Mehmet Emin Ekmen: Oraya girmeyelim. Niye girmeyelim? Siyaset, Türkiye'de pahalı bir iş. Bugün bir milletvekilinin bir seçim bölgesine ziyareti en az 8-10 bin liraya mal olmaktadır. Yani uçak bileti, konaklama, transfer, seyahat esnasında ekibi ve arkadaşları ile birlikte giderleri vesaire. Ama milletvekillerinin aldığı maaş, ortalamanın daha üstünde olduğu için bir milletvekilinin “ben geçinemiyorum” demesi hep yanlış anlaşılır. Doğru da olmaz. Bunu kullanan milletvekili de yanlış kullanıyordur. Doğru olan şudur; Türkiye gibi birincil ilişkilerin güçlü olduğu toplumlarda siyaset pahalıdır. Yani siz sosyal medyadan bir mesaj atarak, bir TV programına çıkarak siyaset yapamazsınız. Siz sahada olmak zorundasınız. Sahada olmak demek, uçak bileti demek, araç kiralamak ya da yakıt ücreti demek, birlikte gezdiğiniz ekiplerle harcama yapmak demek. Düğüne gidiyorsanız takı, ihtiyaç sahibine gidiyorsanız dayanışma demek. Bunlar da milletvekili maaşı ile olacak işler değil. Bu böyle ama bir milletvekilli “ben geçinemiyorum” derse millete saygısızlık olur.

"Seçimi kaybetmemiz, Altılı Masa fikrinin, HEDEP'in masaya destek oluşu fikrini yanlışlamaz"

Rûdaw: Türkiye çok zorlu bir seçim süreci geçirdi. Cumhurbaşkanlığı seçimi ikinci tura kaldı. Bir ittifak seçimi oldu. Partiniz CHP'nin listesinden seçime girdi ve 15 milletvekili kazandı. Seçim sonrası büyük tartışmalar yaşandı. Eski CHP Genel Başkanı Kemal Kılıçdaroğlu, Zafer Partisi Başkanı ile yaptığı protokol bayağı bir gündem oldu. Siz bu konuda ne düşünüyorsunuz? Deva Partisi olarak bu konudaki görüşünüz nedir?

Mehmet Emin Ekmen: İçinde çok konu barındıran bir soru oldu. Ben üç başlıkta altında cevap vereyim. Birincisi, biz Deva Partisi olarak, Türkiye'de son 10 yılda toplumsal bölünme, ayrışma bu kadar yükselirken, çok farklı siyasal geleneklerin bir arada bulunmasın önemsedik. Bu fikir doğruydu. Seçimi kaybetmemiz, Altılı Masa fikrinin, HEDEP'in adayı çıkartmayarak bu masaya destek oluşu fikrini yanlışlamaz.
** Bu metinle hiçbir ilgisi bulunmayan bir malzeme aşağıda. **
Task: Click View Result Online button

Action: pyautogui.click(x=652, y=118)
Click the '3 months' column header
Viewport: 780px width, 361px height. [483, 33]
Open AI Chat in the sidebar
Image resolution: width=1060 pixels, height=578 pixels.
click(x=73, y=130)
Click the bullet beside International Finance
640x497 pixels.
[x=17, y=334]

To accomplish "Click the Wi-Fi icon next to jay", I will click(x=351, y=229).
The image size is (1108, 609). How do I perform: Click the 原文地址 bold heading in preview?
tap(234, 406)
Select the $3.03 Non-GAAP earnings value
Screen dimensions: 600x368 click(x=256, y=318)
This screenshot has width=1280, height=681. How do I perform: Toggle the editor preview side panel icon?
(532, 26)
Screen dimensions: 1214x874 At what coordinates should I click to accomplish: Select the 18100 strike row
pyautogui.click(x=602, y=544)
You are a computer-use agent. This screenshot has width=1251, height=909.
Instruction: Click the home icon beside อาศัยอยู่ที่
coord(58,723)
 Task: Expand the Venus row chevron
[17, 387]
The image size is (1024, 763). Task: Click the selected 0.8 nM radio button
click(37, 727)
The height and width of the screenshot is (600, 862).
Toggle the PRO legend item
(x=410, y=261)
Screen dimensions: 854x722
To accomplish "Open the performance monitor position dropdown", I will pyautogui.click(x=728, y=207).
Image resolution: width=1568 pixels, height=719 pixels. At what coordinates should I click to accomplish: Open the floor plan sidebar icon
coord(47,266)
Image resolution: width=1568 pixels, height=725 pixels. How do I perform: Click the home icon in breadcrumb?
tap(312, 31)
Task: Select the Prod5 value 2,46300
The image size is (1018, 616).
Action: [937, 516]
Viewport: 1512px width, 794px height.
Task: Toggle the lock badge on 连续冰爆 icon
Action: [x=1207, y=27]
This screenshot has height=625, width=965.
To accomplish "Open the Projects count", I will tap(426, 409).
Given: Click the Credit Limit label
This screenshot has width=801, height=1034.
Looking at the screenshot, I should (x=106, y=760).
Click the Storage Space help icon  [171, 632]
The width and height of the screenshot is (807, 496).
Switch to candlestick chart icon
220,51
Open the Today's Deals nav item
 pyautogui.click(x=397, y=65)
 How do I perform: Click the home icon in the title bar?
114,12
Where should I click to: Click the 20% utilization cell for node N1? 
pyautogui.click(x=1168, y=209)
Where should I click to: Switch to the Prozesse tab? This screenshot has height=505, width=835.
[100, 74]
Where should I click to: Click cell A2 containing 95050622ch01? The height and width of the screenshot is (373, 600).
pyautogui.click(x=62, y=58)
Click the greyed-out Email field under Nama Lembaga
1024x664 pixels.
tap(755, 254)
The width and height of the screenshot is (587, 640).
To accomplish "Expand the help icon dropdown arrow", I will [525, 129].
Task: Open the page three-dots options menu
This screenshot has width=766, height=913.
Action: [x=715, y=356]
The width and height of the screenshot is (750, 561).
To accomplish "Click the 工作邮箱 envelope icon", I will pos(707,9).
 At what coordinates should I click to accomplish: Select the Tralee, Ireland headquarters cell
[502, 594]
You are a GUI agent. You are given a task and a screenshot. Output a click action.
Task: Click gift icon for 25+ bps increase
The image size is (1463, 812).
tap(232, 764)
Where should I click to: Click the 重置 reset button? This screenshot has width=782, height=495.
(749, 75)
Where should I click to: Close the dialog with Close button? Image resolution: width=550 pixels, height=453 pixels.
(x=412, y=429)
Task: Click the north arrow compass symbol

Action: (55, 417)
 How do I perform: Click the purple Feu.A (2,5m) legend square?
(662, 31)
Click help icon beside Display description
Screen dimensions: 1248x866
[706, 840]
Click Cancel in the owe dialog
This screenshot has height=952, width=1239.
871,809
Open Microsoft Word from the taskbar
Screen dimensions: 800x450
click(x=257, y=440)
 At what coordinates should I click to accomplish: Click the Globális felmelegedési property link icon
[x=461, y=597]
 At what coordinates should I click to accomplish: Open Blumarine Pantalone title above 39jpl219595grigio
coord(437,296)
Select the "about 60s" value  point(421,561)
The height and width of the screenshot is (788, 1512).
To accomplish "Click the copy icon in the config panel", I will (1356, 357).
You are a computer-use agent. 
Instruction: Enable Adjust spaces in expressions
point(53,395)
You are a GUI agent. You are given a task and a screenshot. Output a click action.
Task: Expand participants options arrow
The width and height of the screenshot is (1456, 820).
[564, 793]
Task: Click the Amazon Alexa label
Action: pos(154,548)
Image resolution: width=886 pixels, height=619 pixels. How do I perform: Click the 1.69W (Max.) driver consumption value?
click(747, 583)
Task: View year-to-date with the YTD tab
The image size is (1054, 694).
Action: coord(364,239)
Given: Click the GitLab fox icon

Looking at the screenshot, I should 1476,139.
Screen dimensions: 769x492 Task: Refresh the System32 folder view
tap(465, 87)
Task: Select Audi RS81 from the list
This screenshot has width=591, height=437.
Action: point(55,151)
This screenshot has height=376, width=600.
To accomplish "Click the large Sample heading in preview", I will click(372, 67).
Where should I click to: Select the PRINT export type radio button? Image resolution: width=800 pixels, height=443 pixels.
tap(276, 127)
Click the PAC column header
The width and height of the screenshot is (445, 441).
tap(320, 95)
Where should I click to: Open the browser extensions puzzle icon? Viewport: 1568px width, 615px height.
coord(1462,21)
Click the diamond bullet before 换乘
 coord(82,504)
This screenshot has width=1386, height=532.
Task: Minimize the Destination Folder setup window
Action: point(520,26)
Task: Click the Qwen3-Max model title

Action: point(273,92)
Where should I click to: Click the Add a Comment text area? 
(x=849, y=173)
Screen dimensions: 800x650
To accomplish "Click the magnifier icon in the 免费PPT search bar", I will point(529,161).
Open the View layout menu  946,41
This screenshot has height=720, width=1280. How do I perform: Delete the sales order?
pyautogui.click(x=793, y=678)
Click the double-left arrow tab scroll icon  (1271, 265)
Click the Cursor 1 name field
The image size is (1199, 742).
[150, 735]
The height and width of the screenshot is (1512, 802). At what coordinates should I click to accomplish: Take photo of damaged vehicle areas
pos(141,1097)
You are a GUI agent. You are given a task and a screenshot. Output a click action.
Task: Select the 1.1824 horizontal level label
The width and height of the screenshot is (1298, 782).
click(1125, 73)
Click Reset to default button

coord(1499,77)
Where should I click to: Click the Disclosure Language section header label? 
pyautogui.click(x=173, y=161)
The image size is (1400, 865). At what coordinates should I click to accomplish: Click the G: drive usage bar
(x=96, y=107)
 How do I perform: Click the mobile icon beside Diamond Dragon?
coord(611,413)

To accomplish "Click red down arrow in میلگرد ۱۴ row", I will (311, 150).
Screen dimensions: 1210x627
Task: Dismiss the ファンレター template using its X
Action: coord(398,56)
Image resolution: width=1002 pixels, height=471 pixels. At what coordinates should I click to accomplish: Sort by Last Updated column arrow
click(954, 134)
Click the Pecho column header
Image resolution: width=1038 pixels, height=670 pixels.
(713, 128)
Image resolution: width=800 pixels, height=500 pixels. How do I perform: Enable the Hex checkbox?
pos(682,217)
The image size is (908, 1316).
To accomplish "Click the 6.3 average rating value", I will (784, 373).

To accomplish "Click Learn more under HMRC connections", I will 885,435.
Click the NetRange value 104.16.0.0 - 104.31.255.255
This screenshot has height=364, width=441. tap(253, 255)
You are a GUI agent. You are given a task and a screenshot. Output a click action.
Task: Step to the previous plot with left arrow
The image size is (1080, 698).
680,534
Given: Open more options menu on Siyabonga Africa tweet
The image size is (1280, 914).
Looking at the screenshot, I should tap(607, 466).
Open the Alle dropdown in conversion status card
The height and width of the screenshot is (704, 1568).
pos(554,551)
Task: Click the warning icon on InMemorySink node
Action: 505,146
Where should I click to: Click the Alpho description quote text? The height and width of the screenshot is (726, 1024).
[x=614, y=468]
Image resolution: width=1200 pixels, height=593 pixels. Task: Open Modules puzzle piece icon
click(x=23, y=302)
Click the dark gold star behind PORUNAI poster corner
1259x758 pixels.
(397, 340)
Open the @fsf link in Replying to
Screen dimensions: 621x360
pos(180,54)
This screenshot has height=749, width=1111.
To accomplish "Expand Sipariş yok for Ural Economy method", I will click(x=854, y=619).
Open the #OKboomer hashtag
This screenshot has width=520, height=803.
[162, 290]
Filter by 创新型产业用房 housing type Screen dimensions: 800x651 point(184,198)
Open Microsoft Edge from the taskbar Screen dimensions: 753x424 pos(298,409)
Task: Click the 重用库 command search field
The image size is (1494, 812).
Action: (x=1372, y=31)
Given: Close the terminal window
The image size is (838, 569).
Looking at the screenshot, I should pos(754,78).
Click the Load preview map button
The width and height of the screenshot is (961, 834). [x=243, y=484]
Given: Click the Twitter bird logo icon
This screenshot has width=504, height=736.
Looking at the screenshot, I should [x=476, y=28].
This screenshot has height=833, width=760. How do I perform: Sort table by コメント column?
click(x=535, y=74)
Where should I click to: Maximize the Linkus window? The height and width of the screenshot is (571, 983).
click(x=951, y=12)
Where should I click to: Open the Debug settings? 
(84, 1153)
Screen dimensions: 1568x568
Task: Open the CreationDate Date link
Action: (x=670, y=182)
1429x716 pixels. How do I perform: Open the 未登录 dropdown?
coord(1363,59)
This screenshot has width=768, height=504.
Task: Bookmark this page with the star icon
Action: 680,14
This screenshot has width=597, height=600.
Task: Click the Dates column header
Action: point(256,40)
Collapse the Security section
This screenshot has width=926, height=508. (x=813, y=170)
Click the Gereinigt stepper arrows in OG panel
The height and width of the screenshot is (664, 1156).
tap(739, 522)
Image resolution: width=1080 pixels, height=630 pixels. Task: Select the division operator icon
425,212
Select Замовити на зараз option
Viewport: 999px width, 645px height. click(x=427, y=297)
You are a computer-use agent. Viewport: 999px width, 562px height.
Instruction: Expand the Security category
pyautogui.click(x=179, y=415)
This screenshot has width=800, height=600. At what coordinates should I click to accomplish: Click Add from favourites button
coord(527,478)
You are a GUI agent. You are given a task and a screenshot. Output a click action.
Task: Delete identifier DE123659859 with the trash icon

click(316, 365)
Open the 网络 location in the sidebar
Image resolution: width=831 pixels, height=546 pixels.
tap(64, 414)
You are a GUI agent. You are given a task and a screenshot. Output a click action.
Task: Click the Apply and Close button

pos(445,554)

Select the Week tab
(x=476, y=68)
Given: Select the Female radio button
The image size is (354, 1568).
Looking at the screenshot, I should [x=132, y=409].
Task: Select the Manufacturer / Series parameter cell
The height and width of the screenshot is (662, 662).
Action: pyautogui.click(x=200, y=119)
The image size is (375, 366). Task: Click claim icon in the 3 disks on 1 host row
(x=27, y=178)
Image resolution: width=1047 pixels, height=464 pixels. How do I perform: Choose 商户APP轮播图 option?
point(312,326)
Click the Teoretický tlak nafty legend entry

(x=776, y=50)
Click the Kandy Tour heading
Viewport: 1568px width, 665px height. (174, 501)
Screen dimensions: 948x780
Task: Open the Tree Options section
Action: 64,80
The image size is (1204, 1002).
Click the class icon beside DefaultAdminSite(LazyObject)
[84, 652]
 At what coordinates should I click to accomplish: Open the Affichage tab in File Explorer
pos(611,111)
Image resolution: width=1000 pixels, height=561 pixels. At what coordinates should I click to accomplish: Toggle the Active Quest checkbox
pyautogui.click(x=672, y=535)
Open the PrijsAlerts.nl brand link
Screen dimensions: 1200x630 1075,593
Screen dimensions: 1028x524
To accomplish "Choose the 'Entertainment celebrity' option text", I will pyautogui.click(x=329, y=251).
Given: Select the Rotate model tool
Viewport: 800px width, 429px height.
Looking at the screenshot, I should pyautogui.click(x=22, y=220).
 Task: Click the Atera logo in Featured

Bu fikir doğru bir fikir. Ama süreçte yanlışlar oldu, derdimizi anlatamadık. Karşı taraf çok orantısız bir güç uyguladı. Sahte videolar yayınladı. Bunlar ayrı tartışma konusu. Dolayısıyla bugün de olsa bir masanın etrafında farklılıkların bir arada bulunuşunu savunmamız gerekir. Bir fikrin seçimde mağlubiyet yaşaması o fikrin yanlış olduğu anlamına gelmez.

"6 ay sonra seçime gideriz"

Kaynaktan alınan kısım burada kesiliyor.